▶ **Work to complete**: Among the lines of the data, copy those that hold "mode".

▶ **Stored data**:
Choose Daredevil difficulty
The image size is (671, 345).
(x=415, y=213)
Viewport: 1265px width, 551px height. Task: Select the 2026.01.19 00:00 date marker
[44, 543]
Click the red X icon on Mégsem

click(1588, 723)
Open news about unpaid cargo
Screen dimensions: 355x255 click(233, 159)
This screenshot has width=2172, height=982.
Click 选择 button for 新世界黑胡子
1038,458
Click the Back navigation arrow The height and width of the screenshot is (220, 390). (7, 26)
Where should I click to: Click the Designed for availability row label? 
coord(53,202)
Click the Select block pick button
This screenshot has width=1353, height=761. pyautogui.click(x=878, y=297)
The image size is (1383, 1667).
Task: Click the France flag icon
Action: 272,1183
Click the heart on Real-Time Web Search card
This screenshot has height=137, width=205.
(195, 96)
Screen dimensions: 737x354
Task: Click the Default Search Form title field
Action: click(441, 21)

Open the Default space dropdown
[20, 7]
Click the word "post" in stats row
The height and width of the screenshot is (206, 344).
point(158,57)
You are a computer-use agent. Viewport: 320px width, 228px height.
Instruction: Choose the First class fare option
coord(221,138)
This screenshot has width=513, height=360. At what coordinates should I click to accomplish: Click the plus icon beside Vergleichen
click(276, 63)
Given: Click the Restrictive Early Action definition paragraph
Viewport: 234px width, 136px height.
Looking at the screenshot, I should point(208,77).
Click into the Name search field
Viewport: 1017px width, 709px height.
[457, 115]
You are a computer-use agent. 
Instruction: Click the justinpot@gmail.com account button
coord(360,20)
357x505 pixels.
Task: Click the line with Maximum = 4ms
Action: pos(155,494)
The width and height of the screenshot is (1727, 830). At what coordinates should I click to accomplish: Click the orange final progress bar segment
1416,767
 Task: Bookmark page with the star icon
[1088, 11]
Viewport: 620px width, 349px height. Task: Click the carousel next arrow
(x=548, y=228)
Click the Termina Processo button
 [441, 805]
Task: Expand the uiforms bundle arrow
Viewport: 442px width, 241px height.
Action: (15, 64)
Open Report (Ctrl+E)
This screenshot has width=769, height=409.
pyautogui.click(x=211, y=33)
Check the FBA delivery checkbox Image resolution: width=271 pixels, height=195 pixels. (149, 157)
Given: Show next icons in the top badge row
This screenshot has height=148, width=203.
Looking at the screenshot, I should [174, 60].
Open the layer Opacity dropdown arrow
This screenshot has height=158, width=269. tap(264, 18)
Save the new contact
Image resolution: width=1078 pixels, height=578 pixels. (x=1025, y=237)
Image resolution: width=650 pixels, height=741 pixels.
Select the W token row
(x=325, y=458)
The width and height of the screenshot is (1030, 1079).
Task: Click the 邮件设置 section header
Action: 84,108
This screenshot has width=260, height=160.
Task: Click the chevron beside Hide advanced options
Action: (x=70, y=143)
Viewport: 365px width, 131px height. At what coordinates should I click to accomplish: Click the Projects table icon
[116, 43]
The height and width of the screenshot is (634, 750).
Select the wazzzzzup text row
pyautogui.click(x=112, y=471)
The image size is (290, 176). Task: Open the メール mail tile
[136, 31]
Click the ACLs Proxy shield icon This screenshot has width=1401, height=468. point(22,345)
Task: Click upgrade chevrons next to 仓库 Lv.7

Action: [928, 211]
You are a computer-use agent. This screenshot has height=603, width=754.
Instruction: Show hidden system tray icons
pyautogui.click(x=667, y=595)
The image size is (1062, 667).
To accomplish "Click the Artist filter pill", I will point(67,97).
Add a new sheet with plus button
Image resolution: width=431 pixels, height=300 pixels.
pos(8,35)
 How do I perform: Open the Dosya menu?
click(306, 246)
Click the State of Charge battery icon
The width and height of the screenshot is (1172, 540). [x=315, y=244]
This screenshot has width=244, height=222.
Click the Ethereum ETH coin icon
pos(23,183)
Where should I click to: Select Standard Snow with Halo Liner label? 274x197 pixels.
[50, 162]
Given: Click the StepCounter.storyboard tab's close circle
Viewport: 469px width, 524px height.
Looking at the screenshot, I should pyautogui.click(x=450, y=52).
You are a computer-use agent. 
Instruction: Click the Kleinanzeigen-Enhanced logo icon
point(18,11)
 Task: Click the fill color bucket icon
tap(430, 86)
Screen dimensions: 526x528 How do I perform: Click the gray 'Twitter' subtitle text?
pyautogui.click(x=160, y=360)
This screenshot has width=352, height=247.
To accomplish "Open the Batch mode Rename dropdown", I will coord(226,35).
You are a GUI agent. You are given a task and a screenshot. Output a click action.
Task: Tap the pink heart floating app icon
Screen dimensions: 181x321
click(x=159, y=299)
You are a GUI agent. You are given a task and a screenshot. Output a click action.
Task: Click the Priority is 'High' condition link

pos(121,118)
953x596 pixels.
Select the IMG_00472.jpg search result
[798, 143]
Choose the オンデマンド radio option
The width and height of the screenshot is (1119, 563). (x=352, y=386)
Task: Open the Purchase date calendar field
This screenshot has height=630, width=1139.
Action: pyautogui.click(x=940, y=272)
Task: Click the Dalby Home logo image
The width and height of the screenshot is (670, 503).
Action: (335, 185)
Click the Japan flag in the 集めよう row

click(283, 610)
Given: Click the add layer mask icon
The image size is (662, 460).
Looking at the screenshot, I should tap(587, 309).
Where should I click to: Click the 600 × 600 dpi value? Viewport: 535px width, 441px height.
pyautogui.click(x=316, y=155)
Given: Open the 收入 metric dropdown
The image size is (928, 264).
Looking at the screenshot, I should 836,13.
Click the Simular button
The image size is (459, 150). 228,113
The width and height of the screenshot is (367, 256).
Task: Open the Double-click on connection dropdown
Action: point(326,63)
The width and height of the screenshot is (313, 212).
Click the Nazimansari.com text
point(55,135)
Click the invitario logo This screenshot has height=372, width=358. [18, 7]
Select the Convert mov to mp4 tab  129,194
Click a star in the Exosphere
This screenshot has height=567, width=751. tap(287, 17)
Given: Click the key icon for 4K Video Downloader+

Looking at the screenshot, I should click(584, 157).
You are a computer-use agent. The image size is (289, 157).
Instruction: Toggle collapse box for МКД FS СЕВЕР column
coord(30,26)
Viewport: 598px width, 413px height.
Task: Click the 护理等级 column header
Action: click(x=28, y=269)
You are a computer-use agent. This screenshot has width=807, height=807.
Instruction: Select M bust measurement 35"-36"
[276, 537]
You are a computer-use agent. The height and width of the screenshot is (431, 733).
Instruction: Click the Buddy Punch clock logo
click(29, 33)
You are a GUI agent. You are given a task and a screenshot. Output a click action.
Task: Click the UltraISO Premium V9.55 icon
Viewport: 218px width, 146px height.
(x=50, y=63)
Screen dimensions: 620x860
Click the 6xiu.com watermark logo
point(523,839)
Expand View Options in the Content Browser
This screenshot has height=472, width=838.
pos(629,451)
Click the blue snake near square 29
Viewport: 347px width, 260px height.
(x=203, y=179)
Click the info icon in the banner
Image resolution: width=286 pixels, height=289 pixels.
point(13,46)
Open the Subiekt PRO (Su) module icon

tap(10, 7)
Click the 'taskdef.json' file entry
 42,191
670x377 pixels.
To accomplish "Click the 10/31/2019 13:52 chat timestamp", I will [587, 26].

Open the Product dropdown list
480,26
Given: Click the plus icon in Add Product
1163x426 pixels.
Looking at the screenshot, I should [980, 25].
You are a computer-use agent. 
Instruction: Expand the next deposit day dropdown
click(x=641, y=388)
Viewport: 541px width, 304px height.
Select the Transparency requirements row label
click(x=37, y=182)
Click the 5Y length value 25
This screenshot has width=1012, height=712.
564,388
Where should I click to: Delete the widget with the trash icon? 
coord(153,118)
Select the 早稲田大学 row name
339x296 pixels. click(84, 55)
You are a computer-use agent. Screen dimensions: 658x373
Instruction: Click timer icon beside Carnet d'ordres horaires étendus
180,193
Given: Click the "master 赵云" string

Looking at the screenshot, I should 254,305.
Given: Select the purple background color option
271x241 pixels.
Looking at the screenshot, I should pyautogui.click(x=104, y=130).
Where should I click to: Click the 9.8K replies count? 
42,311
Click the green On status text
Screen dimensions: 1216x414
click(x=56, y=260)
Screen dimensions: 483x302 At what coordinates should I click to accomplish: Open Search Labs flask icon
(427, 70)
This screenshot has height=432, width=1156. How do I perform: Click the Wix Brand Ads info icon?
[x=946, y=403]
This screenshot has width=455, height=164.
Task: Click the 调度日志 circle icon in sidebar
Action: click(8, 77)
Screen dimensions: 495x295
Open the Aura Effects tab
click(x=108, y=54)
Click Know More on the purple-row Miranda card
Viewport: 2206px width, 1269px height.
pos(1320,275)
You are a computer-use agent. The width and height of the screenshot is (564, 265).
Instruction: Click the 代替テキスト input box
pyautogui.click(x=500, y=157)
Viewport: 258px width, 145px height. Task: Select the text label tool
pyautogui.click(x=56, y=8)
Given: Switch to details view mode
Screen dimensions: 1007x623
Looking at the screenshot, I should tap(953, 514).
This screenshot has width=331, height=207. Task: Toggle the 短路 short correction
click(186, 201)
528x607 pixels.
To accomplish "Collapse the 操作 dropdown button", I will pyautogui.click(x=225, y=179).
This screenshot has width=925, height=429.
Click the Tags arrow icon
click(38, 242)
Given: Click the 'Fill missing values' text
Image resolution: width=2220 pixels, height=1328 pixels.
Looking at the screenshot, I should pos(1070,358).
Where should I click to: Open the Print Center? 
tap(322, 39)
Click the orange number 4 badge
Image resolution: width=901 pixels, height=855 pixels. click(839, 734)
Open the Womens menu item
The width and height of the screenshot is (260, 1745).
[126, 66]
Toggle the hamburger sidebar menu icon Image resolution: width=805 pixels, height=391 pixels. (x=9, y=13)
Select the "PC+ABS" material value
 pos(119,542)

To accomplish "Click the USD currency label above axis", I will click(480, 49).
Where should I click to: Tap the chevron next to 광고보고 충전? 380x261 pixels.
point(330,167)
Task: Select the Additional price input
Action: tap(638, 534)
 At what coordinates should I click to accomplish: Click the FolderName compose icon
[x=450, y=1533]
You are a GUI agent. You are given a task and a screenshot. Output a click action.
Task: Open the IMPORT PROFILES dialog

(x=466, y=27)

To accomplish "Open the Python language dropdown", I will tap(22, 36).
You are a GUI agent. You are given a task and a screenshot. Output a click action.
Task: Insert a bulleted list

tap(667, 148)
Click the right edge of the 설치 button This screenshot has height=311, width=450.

▶ **Output of the exercise**:
To accomplish "Open the Batch mode Rename dropdown", I will coord(226,35).
Given: Switch to details view mode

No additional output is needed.